To extract the State, you want to extract eight characters from the right of the address, and then extract two characters from the left of that result.

Select cell E5, and enter the following formula.

=LEFT(RIGHT(TRIM(B5),8),2)

The TRIM function removes all unnecessary spaces before and after the address. Then the RIGHT function extracts eight characters from the right.

=LEFT("IL 62701",2)

The LEFT function then captures the first two characters from the left to give you the state portion of the address.

You can then copy the formula down with the fill handle to capture the state portion for the remaining addresses.

City – Solution – Google Sheets

The solution for this last part is a little different for Excel and Google Sheets. Here is the solution for Google Sheets.

To extract the City, your first going to break the address up into three parts based on the two commas.
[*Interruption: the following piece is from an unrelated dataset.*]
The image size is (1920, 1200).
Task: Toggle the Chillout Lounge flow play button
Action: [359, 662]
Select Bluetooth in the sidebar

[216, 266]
You will then capture the second part and then remove all unnecessary spaces to get the final result.

Select cell D5, and enter the following formula.
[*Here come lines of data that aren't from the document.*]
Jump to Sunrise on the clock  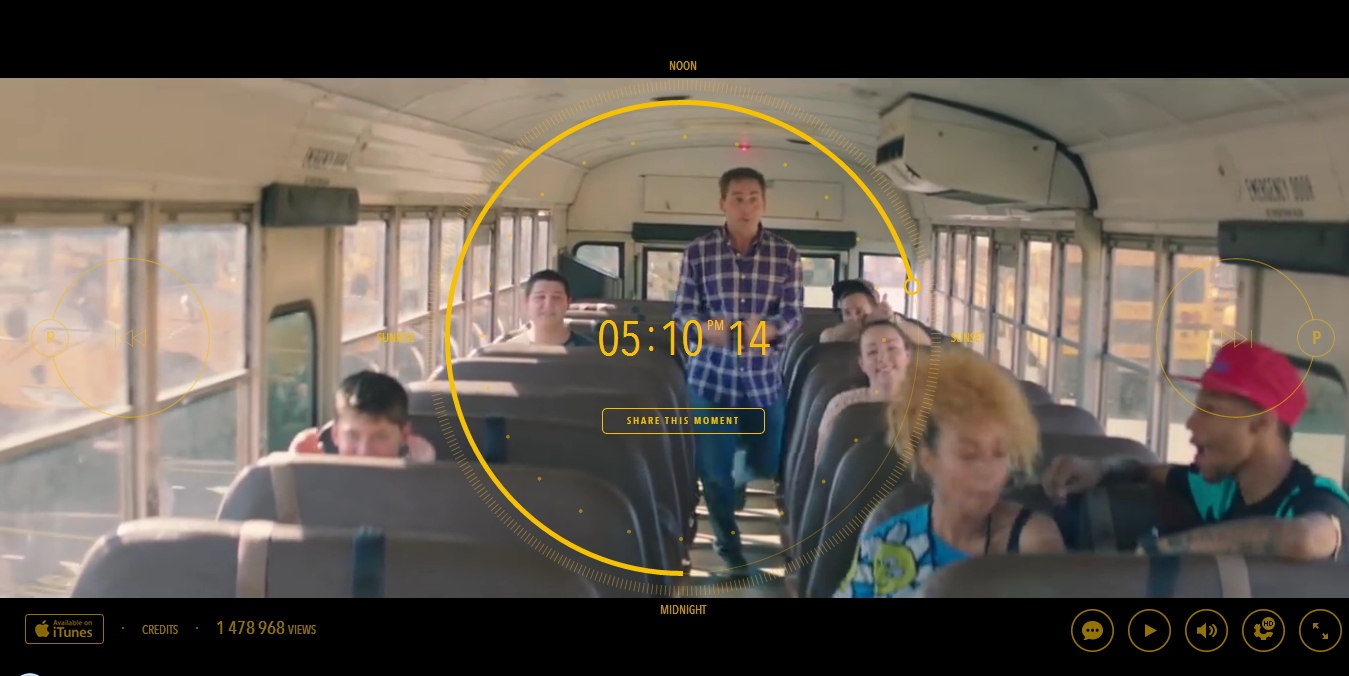395,338
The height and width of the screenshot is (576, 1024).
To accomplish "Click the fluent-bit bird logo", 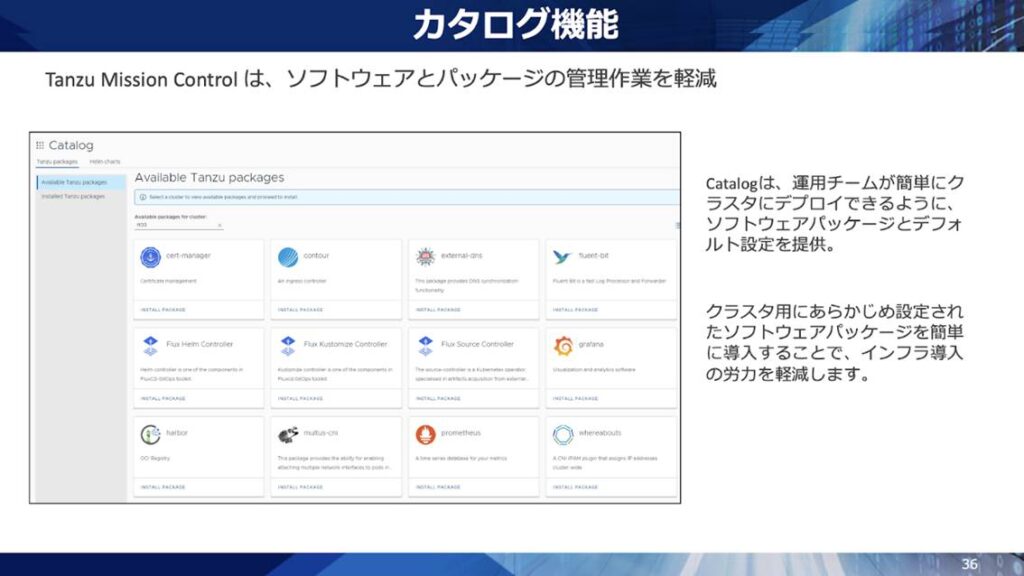I will click(562, 257).
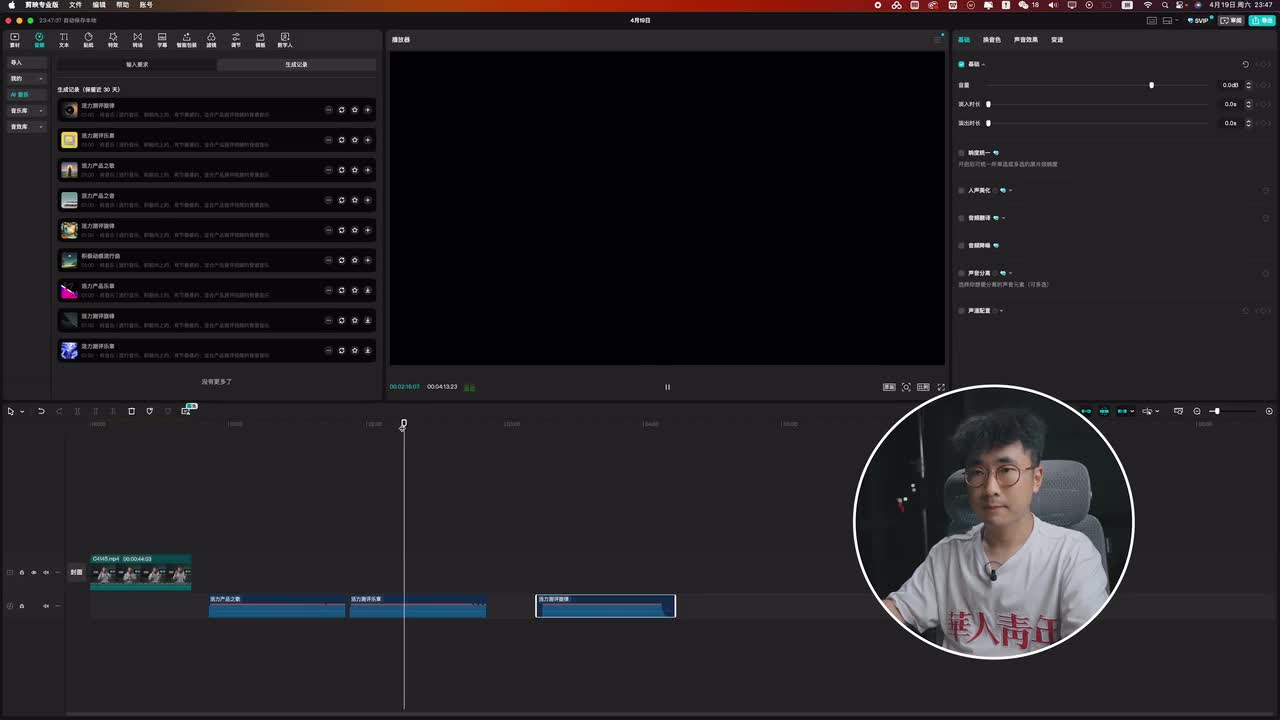Open the 贴纸 (Sticker) panel

[88, 40]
=TRIM(INDEX(SPLIT(B5,","),2))

The SPLIT function breaks the address up into an array of three text values based on the two commas.

=TRIM(INDEX({"23 Maple Street", " Springfield", " IL 62701"},2))

The INDEX function then returns the second array item due to the 2 used as the second argument.

=TRIM(" Springfield")

Finally, the TRIM function removes any spaces before or after resulting in the city portion of the address.

You can then copy the formula down with the fill handle to capture the city portion for the remaining addresses.

City – Solution – Excel

Here is the solution for Excel.

To extract the City, your first going to break the address up into three parts based on the two commas. You will then capture the second part and then remove all unnecessary spaces to get the final result.

Select cell D5, and enter the following formula.

=TRIM(INDEX(TEXTSPLIT(B5,","),2))

The TEXTSPLIT function breaks the address up into an array of three text values based on the two commas.

=TRIM(INDEX({"23 Maple Street", " Springfield", " IL 62701"},2))

The INDEX function then returns the second array item due to the 2 used as the second argument.

=TRIM(" Springfield")

Finally, the TRIM function removes any spaces before or after resulting in the city portion of the address.

You can then copy the formula down with the fill handle to capture the city portion for the remaining addresses.

And that’s it for your 6th weekly challenge! I hope you had fun and learned something new.